Monday, August 14, 2006
MAIR Posts Quarterly Losses
Recovering from the bankruptcy of subsidiary Mesaba, MAIR Holdings (MAIR) has three significant goals for the carrier for the remainder of its Fiscal 2007, according to President and CEO Paul Foley, who spoke to investors last week. First and foremost is to reduce both labor and non-labor costs to reflect a downsized fleet of 49 Saab 340s.
On July 14, Judge Gregory Kishel of the U.S. Bankruptcy Court for Minnesota granted the airline's motion for authority to reject its contract with flight attendants, pilots and mechanics. (RAN, July 24, p.7) Unions are fighting the proposed 19.4 percent decrease in wages and benefits.
Mesaba needs to ring an annual savings of $17 million out of its labor costs, including management, in addition to reductions in expenses in other areas. Along with fellow Northwest Airlink Pinnacle (PNCL), Mesaba also awaits Northwest's (NWACQ) strategy for regional airline operations. This flying would be accomplished either with new aircraft, current aircraft such as the single, 50-seat regional jet flown by MAIR for its major partner, or the 124 RJs flown by Pinnacle. Once that is done, negotiations with lessors must be completed before the company can turn its attention to hammering out provisions with the two Airlink partners.
In response to a question, Foley indicated that he was not seeking the sale of the company's Big Sky subsidiary, but rather had acquired it as part of a strategy to diversify operations beyond Northwest and as a growth vehicle for other opportunities. Foley said he sees $2 million to $3 million in additional bids for Essential Air Service markets, as well as bidding on other opportunities to fly Big Sky's current fleet of Beech 1900s or new aircraft. MAIR has bid on the RFPs for fee-for-departure service, although it has not had conversations with those carriers that have already awarded contracts as to why it was not chosen. Besides whatever may ultimately result from Northwest, there are three other RFPs outstanding: turboprop flying for Continental (CAL) and Delta (DALQ), and a Midwest Air Group (MEH) RJ contract. (RAN, August 7, p.7) Foley reiterated his intention to explore diversification opportunities within and outside the airline industry. (RAN, July 10, p.5) He would only say that these opportunities are in the service and transport industries where the airline has skills and experience, and indicated that they could reach fruition before resolution of the Mesaba bankruptcy.
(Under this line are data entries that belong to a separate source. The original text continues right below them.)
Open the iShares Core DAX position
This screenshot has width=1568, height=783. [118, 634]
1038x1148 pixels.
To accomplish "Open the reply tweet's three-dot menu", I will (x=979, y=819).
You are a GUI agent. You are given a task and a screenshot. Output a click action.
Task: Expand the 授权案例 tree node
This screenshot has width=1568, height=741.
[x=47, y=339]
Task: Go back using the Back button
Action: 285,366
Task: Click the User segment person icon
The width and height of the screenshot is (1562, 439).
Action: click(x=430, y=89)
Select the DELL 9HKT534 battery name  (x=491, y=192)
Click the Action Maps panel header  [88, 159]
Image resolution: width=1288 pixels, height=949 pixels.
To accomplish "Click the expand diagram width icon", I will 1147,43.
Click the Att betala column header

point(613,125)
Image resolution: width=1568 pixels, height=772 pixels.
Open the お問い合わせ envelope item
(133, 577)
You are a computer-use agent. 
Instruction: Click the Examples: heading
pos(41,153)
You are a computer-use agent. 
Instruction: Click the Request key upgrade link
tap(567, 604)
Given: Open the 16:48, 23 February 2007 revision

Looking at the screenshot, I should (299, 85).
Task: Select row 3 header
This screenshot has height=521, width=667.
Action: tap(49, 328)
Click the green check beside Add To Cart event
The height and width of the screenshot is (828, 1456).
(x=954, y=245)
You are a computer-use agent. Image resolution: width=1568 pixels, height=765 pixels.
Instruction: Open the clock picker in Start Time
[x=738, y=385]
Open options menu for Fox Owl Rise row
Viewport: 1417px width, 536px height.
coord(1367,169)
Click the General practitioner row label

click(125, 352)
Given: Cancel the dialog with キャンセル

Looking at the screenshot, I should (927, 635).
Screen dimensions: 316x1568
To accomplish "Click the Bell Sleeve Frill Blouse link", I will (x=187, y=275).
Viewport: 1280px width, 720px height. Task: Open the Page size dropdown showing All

The company closed its fiscal year with $95 million cash and investments on hand with insignificant long term debt. The bankruptcy court recently approved a $24 million financing facility as well.
MAIR lost $2.5 million in its first 2007 quarter, a $3.7 million swing from the $1.2 million net income posted in the year-ago quarter. It attributed the loss to additional expenses incurred in connection with Mesaba's bankruptcy and a net loss of $700,000 at Big Sky. Foley noted that while Big Sky's financial results improved year-over-year, increased fuel expenses forced the loss.
MAIR's operating revenues for the first quarter were $6 million, all of which were related to Big Sky, since MAIR de-consolidated Mesaba's financial results when the subsidiary filed for bankruptcy last October.
MAIR incurred a 33 percent increase in revenues on operating expense of $9.8 million. Enplanements for Big Sky rose 12.7 percent to 29,569 while ASMS increased 29.4 percent to 22.1 million. RPMs increased 11.8 percent to 8.3 million but load factor dropped six points to 37.8 million. Departures increased 18.5 percent to 5,965 while RASM increased 2.6 percent to 27.2 cents and CASM rose 4.2 percent to 30 cents, despite a 50 percent increase in year-over-year fuel expense.
Mesaba reported an operating loss of $1.6 million on total revenues of $83.4 million for the first quarter compared to an operating loss of $130,000 on $110 million in revenues in the year-ago period, due to the elimination of 19 Avros and 12 Saabs from its fleet. Its unit revenue rose 14.5 percent to 16.5 cents per available seat miles (ASM), compared to 14 cents per ASM in the year-ago quarter. The increased unit revenue was attributed to a new mix of flying as Northwest paid a higher rate for Saabs than it did for the Avros, making the reduction in Avro flying more significant than that for the Saabs. Unit cost for the carrier rose 16.3 percent to 16.8 cents per ASM, associated with distributing the fleet costs over 33 percent fewer ASMs.
During the quarter, Mesaba's enplanements were down 24.2 percent to 1,137,409. ASMs dropped 33.9 percent to 506.1 million, while RPMs declined 28.9 percent to 365.9 million. Load factor was up 5.1 points to 72.3 points. Departures declined 24.7 percent to 39,940. RASM increased 14.5 percent to 16.5 cents, while CASM declined 16.3 percent to 16.8 cents.